ChatWindow.tsx — scrollable message list. Uses useRef + scrollIntoView to auto-scroll to the latest message. Shows bouncing dots when loading.

ChatWindow.tsx — textarea input. Enter to send, Shift+Enter for new line. Disabled during loading.

Note on import type: Vite's verbatimModuleSyntax requires explicit import type for TypeScript types (not runtime values). Types live in src/types.ts and are imported with import type { Message } from '../types'.

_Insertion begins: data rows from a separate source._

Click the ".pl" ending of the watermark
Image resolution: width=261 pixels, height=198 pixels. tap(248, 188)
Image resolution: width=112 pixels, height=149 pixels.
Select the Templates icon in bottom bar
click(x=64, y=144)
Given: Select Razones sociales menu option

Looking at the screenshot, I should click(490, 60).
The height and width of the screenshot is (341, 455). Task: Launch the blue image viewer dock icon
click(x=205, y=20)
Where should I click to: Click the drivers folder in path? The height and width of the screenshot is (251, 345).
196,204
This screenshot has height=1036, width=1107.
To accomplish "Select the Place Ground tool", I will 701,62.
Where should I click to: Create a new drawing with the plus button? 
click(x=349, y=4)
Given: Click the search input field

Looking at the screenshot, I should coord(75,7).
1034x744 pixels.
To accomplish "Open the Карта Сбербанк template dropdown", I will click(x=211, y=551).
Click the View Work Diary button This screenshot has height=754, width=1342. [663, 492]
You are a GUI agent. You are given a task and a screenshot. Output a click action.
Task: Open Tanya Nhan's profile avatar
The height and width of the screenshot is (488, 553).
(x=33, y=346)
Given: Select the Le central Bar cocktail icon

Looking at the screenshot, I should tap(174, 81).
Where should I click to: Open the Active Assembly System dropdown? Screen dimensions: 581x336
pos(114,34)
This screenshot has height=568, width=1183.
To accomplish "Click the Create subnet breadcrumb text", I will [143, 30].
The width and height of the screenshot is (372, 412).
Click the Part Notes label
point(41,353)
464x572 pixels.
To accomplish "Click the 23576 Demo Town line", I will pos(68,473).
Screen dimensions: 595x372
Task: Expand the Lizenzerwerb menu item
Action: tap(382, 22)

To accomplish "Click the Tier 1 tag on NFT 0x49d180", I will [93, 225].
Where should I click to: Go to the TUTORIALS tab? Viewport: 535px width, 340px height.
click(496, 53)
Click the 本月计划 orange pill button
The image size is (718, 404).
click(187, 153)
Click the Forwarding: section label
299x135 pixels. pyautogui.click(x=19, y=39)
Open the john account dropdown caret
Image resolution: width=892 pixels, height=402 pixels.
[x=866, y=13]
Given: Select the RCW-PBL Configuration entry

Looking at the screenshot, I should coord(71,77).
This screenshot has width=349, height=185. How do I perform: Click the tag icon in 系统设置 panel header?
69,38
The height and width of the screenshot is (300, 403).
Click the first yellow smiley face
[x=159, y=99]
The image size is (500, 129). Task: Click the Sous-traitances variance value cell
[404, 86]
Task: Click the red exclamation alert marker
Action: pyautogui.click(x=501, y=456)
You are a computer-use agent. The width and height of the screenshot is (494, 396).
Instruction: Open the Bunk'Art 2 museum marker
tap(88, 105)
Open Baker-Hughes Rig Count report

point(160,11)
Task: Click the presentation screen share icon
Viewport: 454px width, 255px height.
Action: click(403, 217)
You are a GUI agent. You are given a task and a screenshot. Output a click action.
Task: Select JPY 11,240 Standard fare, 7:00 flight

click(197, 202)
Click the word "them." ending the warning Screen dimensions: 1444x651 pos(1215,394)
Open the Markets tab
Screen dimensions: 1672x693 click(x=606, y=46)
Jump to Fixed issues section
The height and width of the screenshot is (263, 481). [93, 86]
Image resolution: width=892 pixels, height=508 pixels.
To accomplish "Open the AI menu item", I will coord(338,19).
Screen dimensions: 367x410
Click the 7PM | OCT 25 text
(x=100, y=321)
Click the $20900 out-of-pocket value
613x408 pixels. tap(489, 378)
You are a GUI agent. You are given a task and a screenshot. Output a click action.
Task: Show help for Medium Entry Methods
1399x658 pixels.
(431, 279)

Step 11 — System Design prompt

src/prompts/systemDesign.ts — defines the interviewer's personality and rules:

  • Forces phases: requirements → high-level → API contracts → data model → scalability → failure modes
  • Rejects vague API descriptions — must have method, URL, request/response shapes, status codes
  • Pushes back on "we'll use a cache" without specifics
  • Keeps interviewer turns short (no hints, no teaching)

Step 12 — System Design mode UI

src/modes/SystemDesign.tsx:

  • useEffect with [] fires once on mount — auto-sends the first message to kick off the interview
  • Header has a "New session" button that calls reset() — clears messages and session ID
  • Layout: flex flex-col h-full — header fixed, ChatWindow flex-1, InputBar at bottom

Build checklist

Phase 1 — Backend ✅

  • Scaffold server with Node.js + Express + TypeScript
  • Set up Supabase + database schema (sessions, messages, challenges)
  • /api/chat route — streams Claude responses, saves to DB
  • /api/sessions routes — create, list, get with messages
  • /api/challenges routes — save, list, random, delete

Phase 2 — Frontend core (in progress)

  • Update useClaude.ts to call server instead of Anthropic directly
  • Build shared components: ChatWindow, MessageBubble, InputBar
  • Write System Design prompt
  • Build System Design mode UI
  • Build ModeSelector home screen + wire up App.tsx

Phase 3 — More modes

  • Coding Challenge mode
  • Quiz / Flashcard mode

Phase 4 — History & polish

  • Session history page
  • Offline challenge practice
  • Design pass

This file is updated as each step is completed.